Records from a data source:
---+---
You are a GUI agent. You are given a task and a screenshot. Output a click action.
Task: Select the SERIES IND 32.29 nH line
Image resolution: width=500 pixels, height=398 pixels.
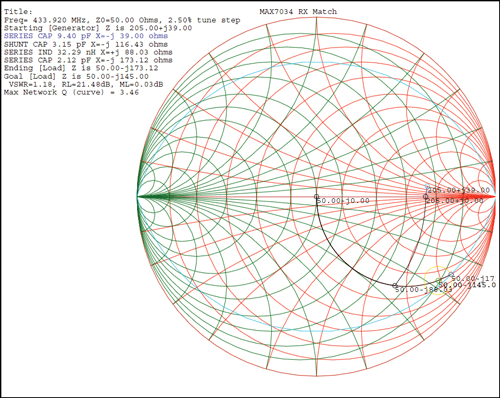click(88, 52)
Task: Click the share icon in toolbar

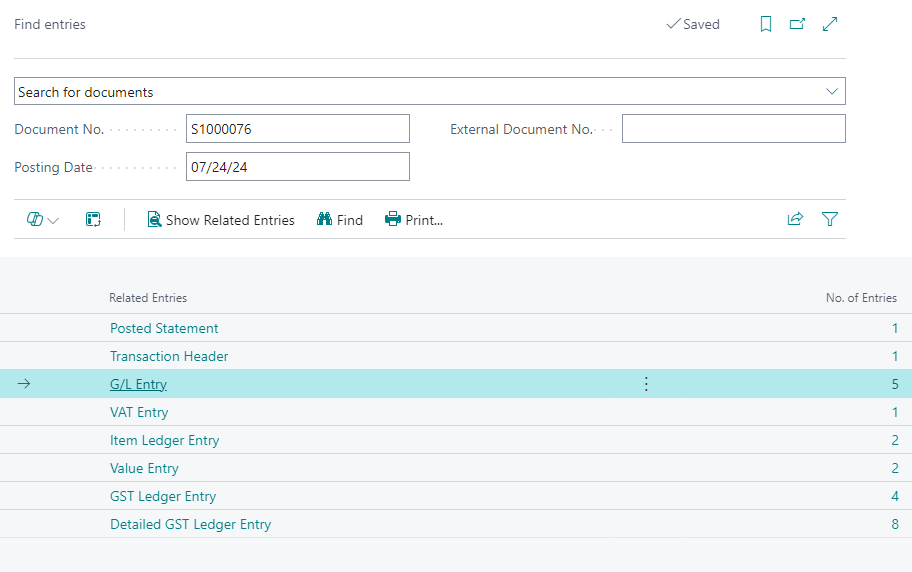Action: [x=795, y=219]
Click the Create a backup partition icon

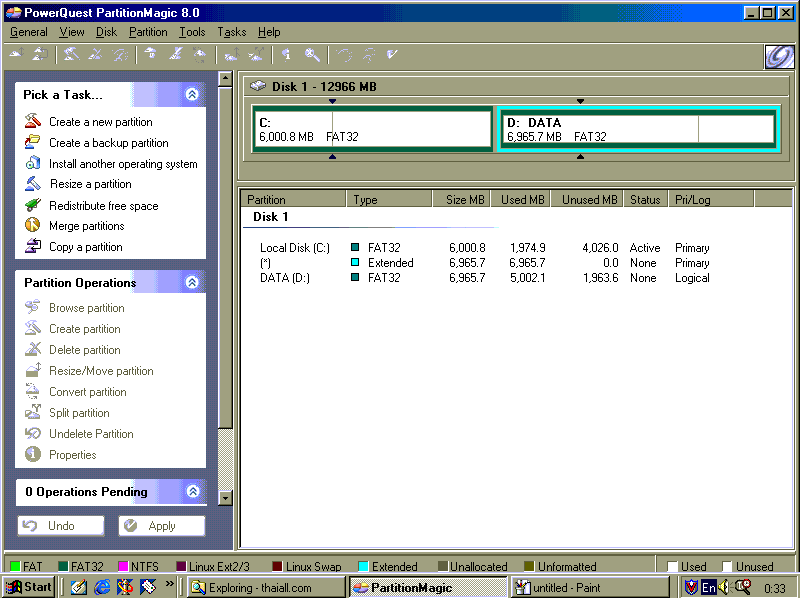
---+---
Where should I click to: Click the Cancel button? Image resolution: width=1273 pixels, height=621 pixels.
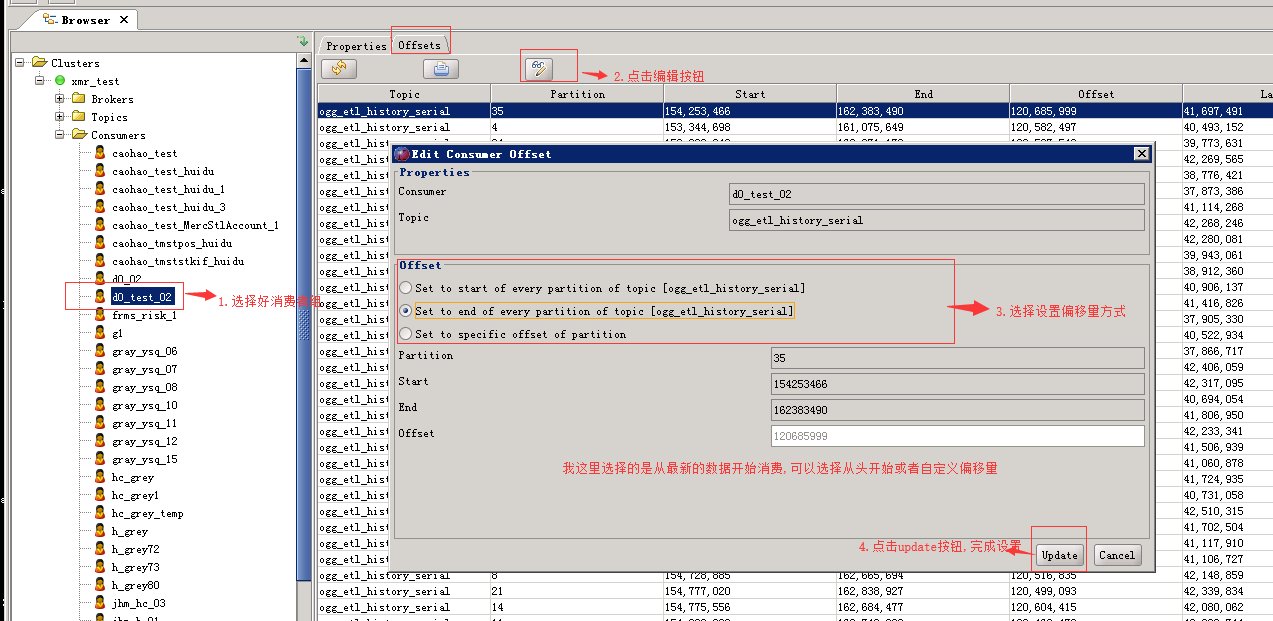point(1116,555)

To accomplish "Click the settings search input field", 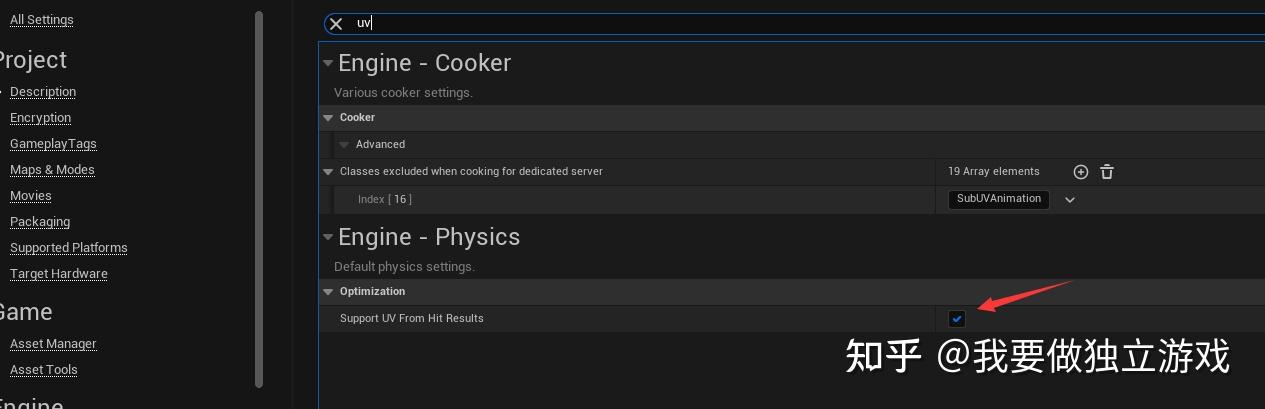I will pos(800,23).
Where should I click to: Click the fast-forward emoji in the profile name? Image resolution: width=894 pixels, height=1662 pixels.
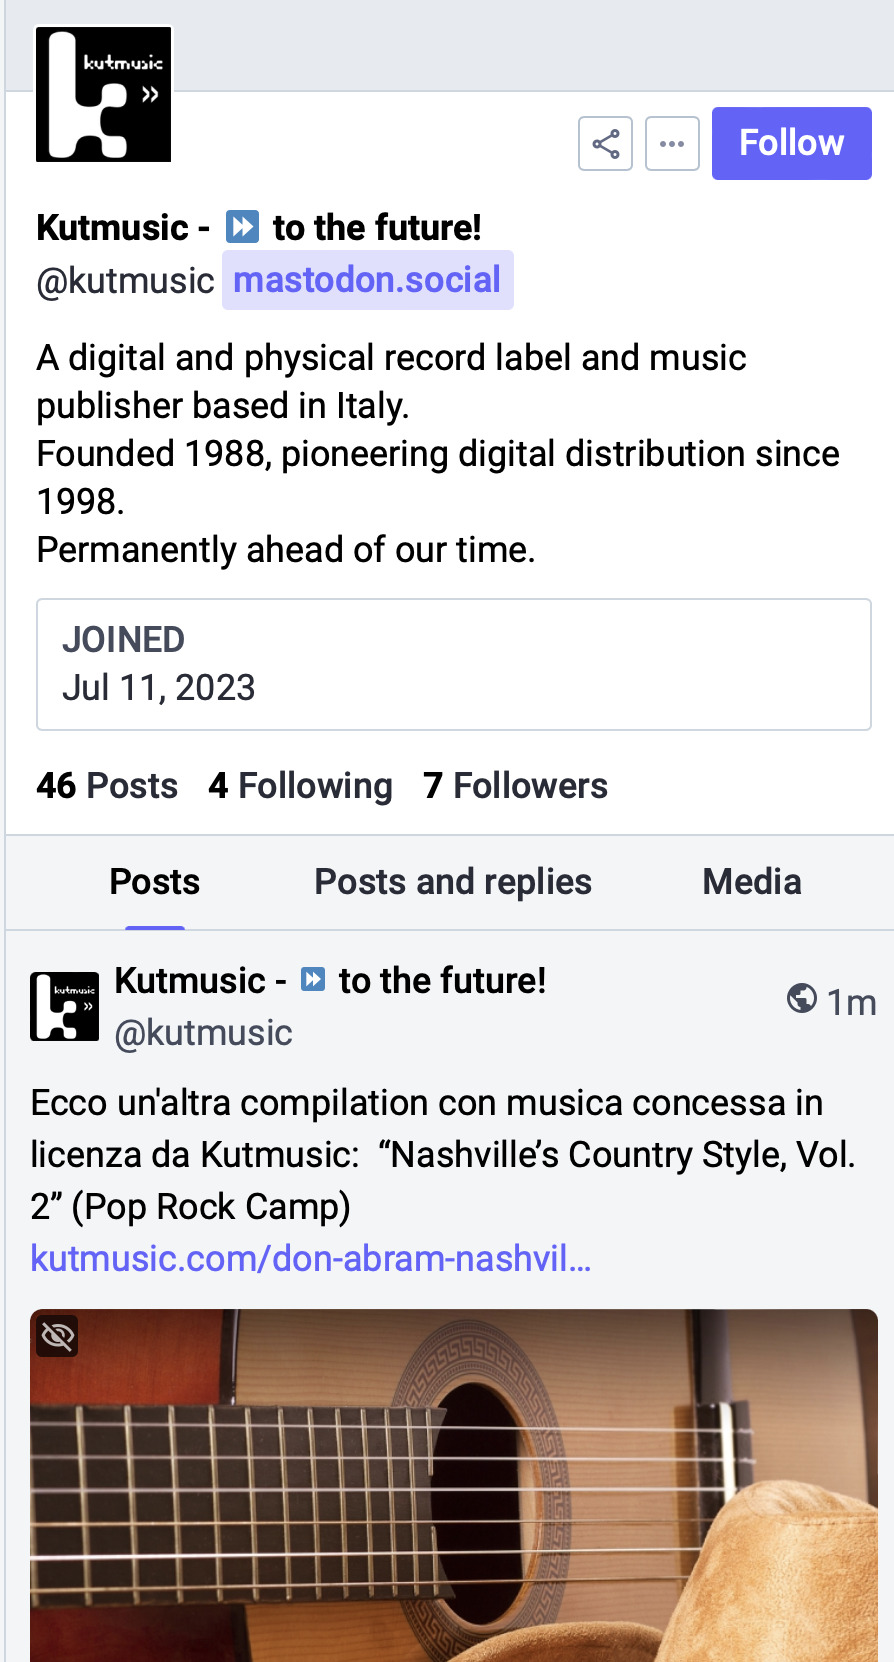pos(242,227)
---+---
TASK DIRECTIONS:
The reply should hold the entries above from the line with "Image resolution: width=500" to the line with "Click the Create a backup partition icon", duplicated exactly, pictures excluded.

FINISHED EXERCISE:
Image resolution: width=500 pixels, height=398 pixels.
click(88, 52)
Task: Click the share icon in toolbar

Action: [x=795, y=219]
Click the Create a backup partition icon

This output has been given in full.